Elasticsearch, Failed to obtain node lock, is the following location writable - elasticsearch

Elasticsearch won't start using ./bin/elasticsearch.
It raises the following exception:
- ElasticsearchIllegalStateException[Failed to obtain node lock, is the following location writable?: [/home/user1/elasticsearch-1.4.4/data/elasticsearch]
I checked the permissions on the same location and the location has 777 permissions on it and is owned by user1.
ls -al /home/user1/elasticsearch-1.4.4/data/elasticsearch
drwxrwxrwx 3 user1 wheel 4096 Mar 8 13:24 .
drwxrwxrwx 3 user1 wheel 4096 Mar 8 13:00 ..
drwxrwxrwx 52 user1 wheel 4096 Mar 8 13:51 nodes
What is the problem?
Trying to run elasticsearch 1.4.4 on linux without root access.

I had an orphaned Java process related to Elasticsearch. Killing it solved the lock issue.
ps aux | grep 'java'
kill -9 <PID>

I got this same error message, but things were mounted fine and the permissions were all correctly assigned.
Turns out that I had an 'orphaned' elasticsearch process that was not being killed by the normal stop command.
I had to manually kill the process and then restarting elasticsearch worked again.

the reason is another instance is running!
first find the id of running elastic.
ps aux | grep 'elastic'
then kill using kill -9 <PID_OF_RUNNING_ELASTIC>.
There were some answers to remove node.lock file but that didn't help since the running instance will make it again!

In my situation I had wrong permissions on the ES dir folder. Setting correct owner solved it.
# change owner
chown -R elasticsearch:elasticsearch /data/elasticsearch/
# to validate
ls /data/elasticsearch/ -la
# prints
# drwxr-xr-x 2 elasticsearch elasticsearch 4096 Apr 30 14:54 CLUSTER_NAME

After I upgraded the elasticsearch docker-image from version 5.6.x to 6.3.y the container would not start anymore because of the aforementioned error
Failed to obtain node lock
In my case the root-cause of the error was missing file-permissions
The data-folder used by elasticsearch was mounted from the host-system into the container (declared in the docker-compose.yml):
volumes:
- /var/docker_folders/common/experimental-upgrade:/usr/share/elasticsearch/data
This folder could not be accessed anymore by elasticsearch for reasons I did not understand at all. After I set very permissive file-permissions to this folder and all sub-folders the container did start again.
I do not want to reproduce the command to set those very permissive access-rights on the mounted docker-folder, because it is most likely a very bad practice and a security-issue. I just wanted to share the fact that it might not be a second process of elasticsearch running, but actually just missing access-rights to the mounted folder.
Maybe someone could elaborate on the apropriate rights to set for a mounted-folder in a docker-container?

As with many others here replying, this was caused by wrong permissions on the directory (not owned by the elasticsearch user). In our case it was caused by uninstalling Elasticsearch and reinstalling it (via yum, using the official repositories).

▸ **Instruction a**: For each statement about the Elasticsearch node lock thread, state whether it agrees with the thread, answering yes or no and quoting the deciding words: (i) The original poster was trying to run Elasticsearch 1.4.4 on Linux with root access. (ii) One reply says removing the node.lock file did not help because the running instance creates it again. (iii) The reply about the docker container gives the command it used to set permissive file permissions.
The text and the records are unrelated to each other.

▸ **Lines of data**:
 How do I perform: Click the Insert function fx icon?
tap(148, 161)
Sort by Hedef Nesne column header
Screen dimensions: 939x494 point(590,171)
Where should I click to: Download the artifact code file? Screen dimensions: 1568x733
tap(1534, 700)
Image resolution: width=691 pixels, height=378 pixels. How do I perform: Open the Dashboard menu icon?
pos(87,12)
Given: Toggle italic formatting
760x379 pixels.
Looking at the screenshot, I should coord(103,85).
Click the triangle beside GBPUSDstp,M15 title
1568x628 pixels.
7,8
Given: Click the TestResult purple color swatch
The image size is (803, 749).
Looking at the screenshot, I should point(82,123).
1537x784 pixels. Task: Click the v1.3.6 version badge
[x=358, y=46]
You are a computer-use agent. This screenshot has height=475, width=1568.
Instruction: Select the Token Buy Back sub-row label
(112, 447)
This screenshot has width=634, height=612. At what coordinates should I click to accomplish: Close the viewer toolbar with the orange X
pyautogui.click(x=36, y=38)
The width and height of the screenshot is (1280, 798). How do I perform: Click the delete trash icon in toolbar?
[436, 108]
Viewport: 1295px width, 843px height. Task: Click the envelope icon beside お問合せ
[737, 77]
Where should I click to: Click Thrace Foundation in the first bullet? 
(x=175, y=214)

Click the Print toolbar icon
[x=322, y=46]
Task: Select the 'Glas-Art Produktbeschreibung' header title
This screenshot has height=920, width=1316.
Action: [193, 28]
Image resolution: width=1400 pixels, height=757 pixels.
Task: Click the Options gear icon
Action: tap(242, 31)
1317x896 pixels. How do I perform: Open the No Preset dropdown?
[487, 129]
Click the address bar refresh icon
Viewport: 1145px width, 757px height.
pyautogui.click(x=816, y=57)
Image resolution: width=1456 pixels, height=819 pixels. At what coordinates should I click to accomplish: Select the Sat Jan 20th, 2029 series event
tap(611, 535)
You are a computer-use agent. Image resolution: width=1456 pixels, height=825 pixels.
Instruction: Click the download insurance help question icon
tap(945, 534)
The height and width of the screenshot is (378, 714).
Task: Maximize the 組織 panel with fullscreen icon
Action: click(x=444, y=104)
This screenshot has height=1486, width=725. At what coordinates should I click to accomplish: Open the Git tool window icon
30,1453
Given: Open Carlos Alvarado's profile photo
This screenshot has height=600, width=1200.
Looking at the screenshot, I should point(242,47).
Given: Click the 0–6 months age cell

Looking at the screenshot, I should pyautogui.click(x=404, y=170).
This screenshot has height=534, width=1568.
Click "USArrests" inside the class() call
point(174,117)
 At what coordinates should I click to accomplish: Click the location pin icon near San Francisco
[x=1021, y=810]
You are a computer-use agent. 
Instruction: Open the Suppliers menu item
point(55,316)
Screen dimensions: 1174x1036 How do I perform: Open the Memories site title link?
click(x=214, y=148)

▸ **Instruction b**: Transcribe everything in the records from the line containing "Viewport: 1295px width, 843px" down to the end of the records, with both ends included.

▸ **Full response a**:
(i) No: "Trying to run elasticsearch 1.4.4 on linux without root access."
(ii) Yes: "There were some answers to remove node.lock file but that didn't help since the running instance will make it again!"
(iii) No: "I do not want to reproduce the command to set those very permissive access-rights on the mounted docker-folder"

▸ **Full response b**:
Viewport: 1295px width, 843px height. Task: Click the envelope icon beside お問合せ
[737, 77]
Where should I click to: Click Thrace Foundation in the first bullet? 
(x=175, y=214)

Click the Print toolbar icon
[x=322, y=46]
Task: Select the 'Glas-Art Produktbeschreibung' header title
This screenshot has height=920, width=1316.
Action: [193, 28]
Image resolution: width=1400 pixels, height=757 pixels.
Task: Click the Options gear icon
Action: tap(242, 31)
1317x896 pixels. How do I perform: Open the No Preset dropdown?
[487, 129]
Click the address bar refresh icon
Viewport: 1145px width, 757px height.
pyautogui.click(x=816, y=57)
Image resolution: width=1456 pixels, height=819 pixels. At what coordinates should I click to accomplish: Select the Sat Jan 20th, 2029 series event
tap(611, 535)
You are a computer-use agent. Image resolution: width=1456 pixels, height=825 pixels.
Instruction: Click the download insurance help question icon
tap(945, 534)
The height and width of the screenshot is (378, 714).
Task: Maximize the 組織 panel with fullscreen icon
Action: click(x=444, y=104)
This screenshot has height=1486, width=725. At what coordinates should I click to accomplish: Open the Git tool window icon
30,1453
Given: Open Carlos Alvarado's profile photo
This screenshot has height=600, width=1200.
Looking at the screenshot, I should point(242,47).
Given: Click the 0–6 months age cell

Looking at the screenshot, I should pyautogui.click(x=404, y=170).
This screenshot has height=534, width=1568.
Click "USArrests" inside the class() call
point(174,117)
 At what coordinates should I click to accomplish: Click the location pin icon near San Francisco
[x=1021, y=810]
You are a computer-use agent. 
Instruction: Open the Suppliers menu item
point(55,316)
Screen dimensions: 1174x1036 How do I perform: Open the Memories site title link?
click(x=214, y=148)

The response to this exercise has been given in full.